OleDbConnectionName="<#=DestinationConnection#>">
<DirectInput>
SELECT
CONVERT(VARCHAR(34), ChangeHashKey, 1) AS ChangeHashKeyASCII,
CONVERT(VARCHAR(34), HistoricalHashKey, 1) AS HistoricalHashKeyASCII
FROM <#=DestinationSchemaName#>.<#=DestinationTableName#>
WHERE RowIsCurrent = 1
</DirectInput>
<Inputs>
<Column SourceColumn="HistoricalHashKeyASCII" TargetColumn="HistoricalHashKeyASCII" />
</Inputs>
<Outputs>
<Column SourceColumn="ChangeHashKeyASCII" TargetColumn="lkp_ChangeHashKeyASCII" />
</Outputs>
<InputPath OutputPathName="CNT_Source_Rows.Output" />
</Lookup>
<ConditionalSplit Name="CSPL Check For Changes">
<InputPath OutputPathName="LKP Historical Key.Match" />
<OutputPaths>
<OutputPath Name="ChangedRows">
<Expression>ChangeHashKeyASCII != lkp_ChangeHashKeyASCII</Expression>
</OutputPath>
</OutputPaths>
</ConditionalSplit>
<RowCount Name="CNT_Changed_Rows" VariableName="User.RowCountChanged">
<InputPath OutputPathName="CSPL Check For Changes.ChangedRows" />
</RowCount>
<OleDbDestination Name="OLE_DST Update Table" ConnectionName="<#=DestinationConnection#>">
<InputPath OutputPathName="CNT_Changed_Rows.Output" />
<ExternalTableOutput Table="[<#=UpdateSchemaName#>].[<#=UpdateTableName#>]" />
</OleDbDestination>
<RowCount Name="CNT_New_Rows" VariableName="User.RowCountNew">
<InputPath OutputPathName="LKP Historical Key.NoMatch" />
</RowCount>
<DerivedColumns Name="NewItemRowStartDate">
<InputPath OutputPathName="CNT_New_Rows.Output" />
<Columns>
<Column ReplaceExisting="true" Name="RowStartDate" DataType="DateTime">
(DT_DBTIMESTAMP)"01/01/1900 00:00:00"
</Column>
</Columns>
</DerivedColumns>
<OleDbDestination Name="OLE_DST_New_Rows" ConnectionName="<#=DestinationConnection#>">
<InputPath OutputPathName="NewItemRowStartDate.Output" />
<ExternalTableOutput Table="<#=DestinationSchemaName#>.<#=DestinationTableName#>" />
<Columns>
<Column SourceColumn="RowEndDate" IsUsed="false" />
</Columns>
</OleDbDestination>
<RowCount Name="CNT_Unchanged_Rows" VariableName="User.RowCountUnchanged">
<InputPath OutputPathName="CSPL Check For Changes.Default" />
</RowCount>
</Transformations>
</Dataflow>
<ExecuteSQL Name="SQL Truncate <#=UpdateTableName#>" ConnectionName="<#=UpdateConnection#>">
<DirectInput>TRUNCATE TABLE [<#=UpdateSchemaName#>].[<#=UpdateTableName#>]</DirectInput>
</ExecuteSQL>
<ExecuteSQL Name="SQL Update <#=DestinationTableName#>" ConnectionName="<#=DestinationConnection#>">
<DirectInput><#=UpdateSQLStatement#></DirectInput>
<PrecedenceConstraints>
<Inputs>
<Input OutputPathName="DFT_Insert<#=DestinationTableName#>.Output" />
</Inputs>
</PrecedenceConstraints>
</ExecuteSQL>
</Tasks>
</Package>

The Driver Script

A second Biml file feeds dimension specific values into the template.

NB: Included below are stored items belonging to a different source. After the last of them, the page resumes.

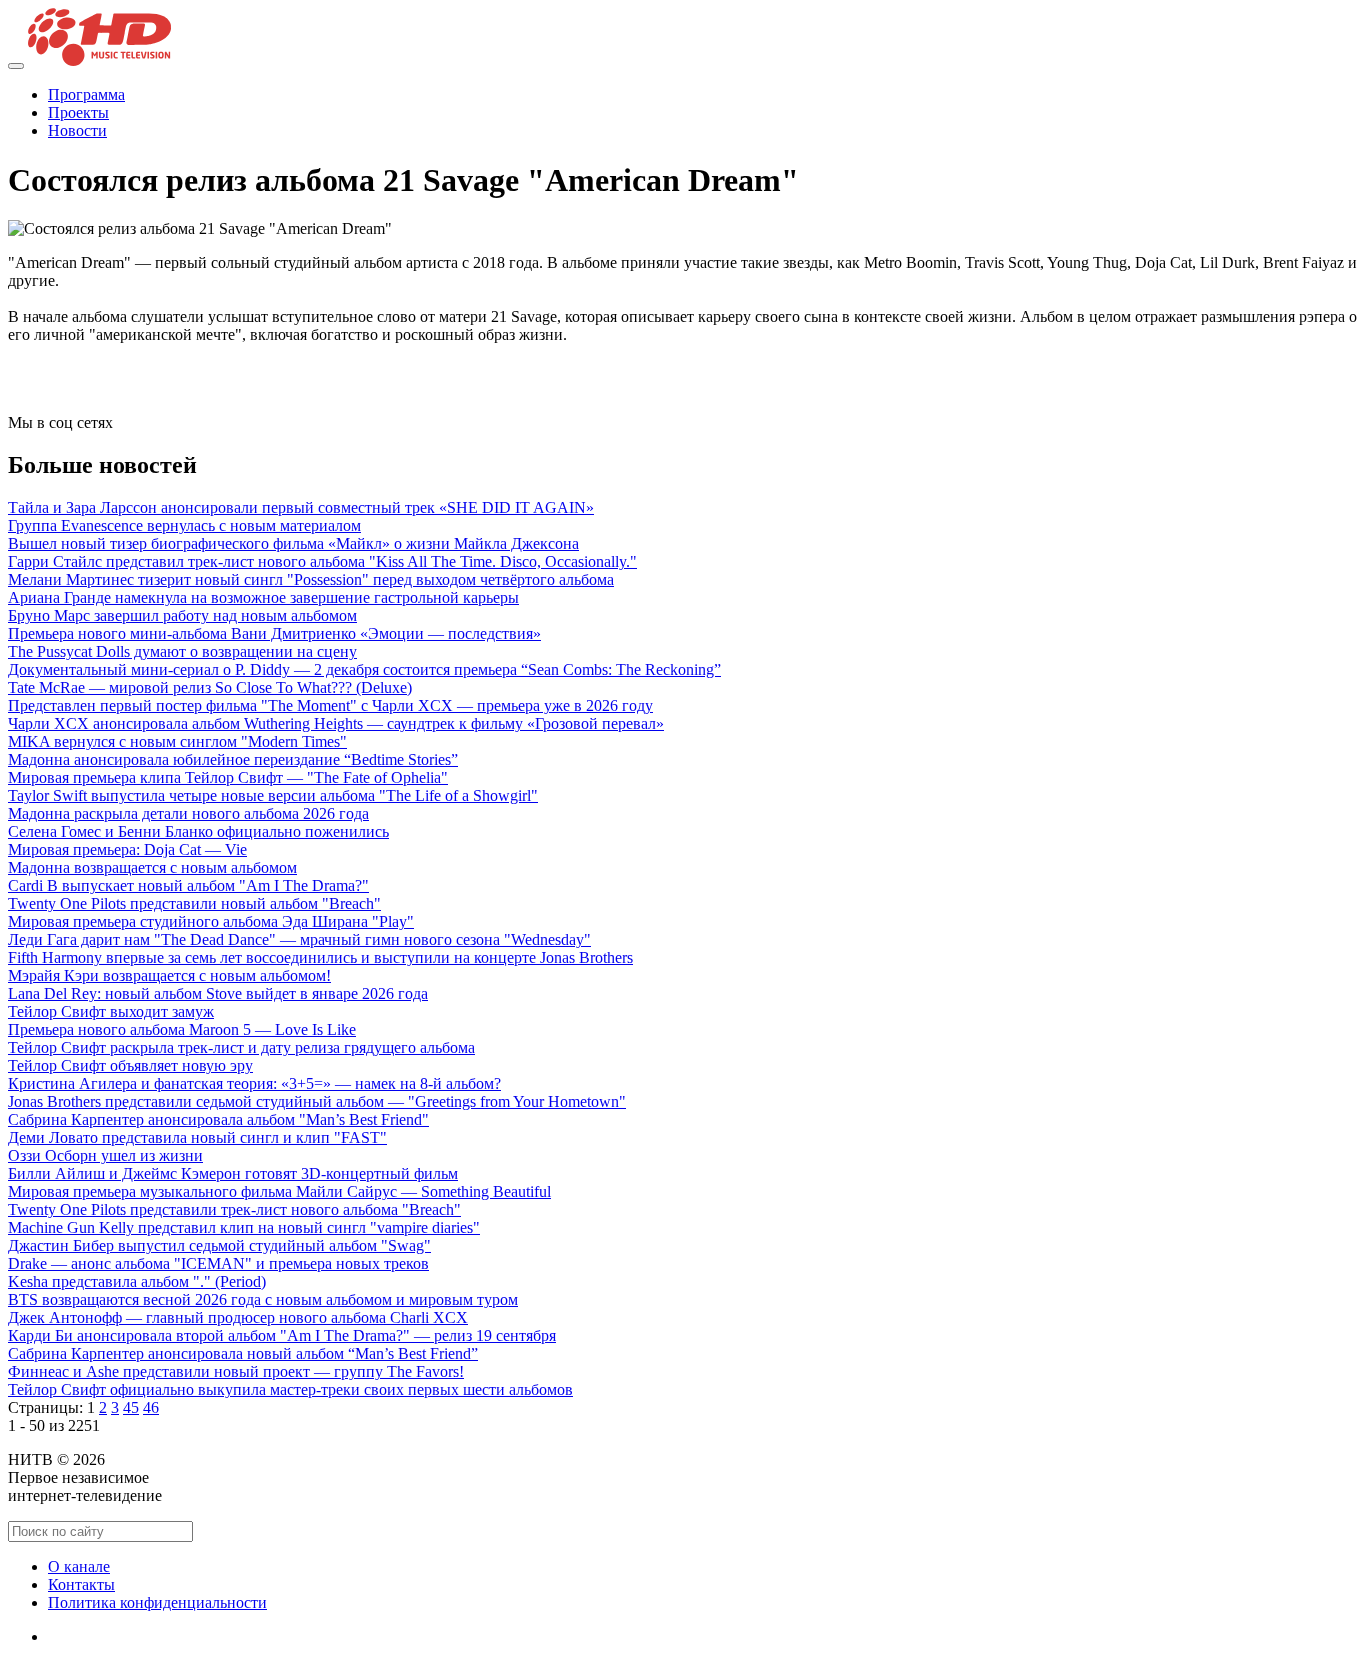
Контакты (81, 1584)
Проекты (78, 112)
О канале (79, 1566)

In a real project the values come from a metadata table so a single execution emits every dimension package.

<#@ template language="C#" hostspecific="true" #>
<Biml xmlns="http://schemas.varigence.com/biml.xsd">
<#@ include file="ProjectConnection.biml" #>
<#
string PackageName = "LoadDimItem";
string SourceConnection = "WarehouseConn";
string DestinationConnection = "WarehouseConn";
string DestinationSchemaName = "dbo";
string DestinationTableName = "DimItem";
string DataFlowSourceName = "OLE_SRC_StgItem";
string UpdateSchemaName = "Updt";
string UpdateTableName = "UpdtItem";
string UpdateConnection = "WarehouseConn";
string DataFlowQuery = @"SELECT * FROM [dbo].[StgItem];";
string UpdateSQLStatement = @"-- the two statements from above";
#>
<Packages>
<#=CallBimlScript("Dim2.biml", PackageName, SourceConnection, DestinationConnection,
DestinationSchemaName, DestinationTableName, DataFlowSourceName, DataFlowQuery,
UpdateSchemaName, UpdateTableName, UpdateConnection, UpdateSQLStatement)#>
</Packages>
</Biml>

Once the source view, dimension table, and update table exist in the database, generating SSIS packages from the driver Biml produces a fully wired Type 2 dimension load.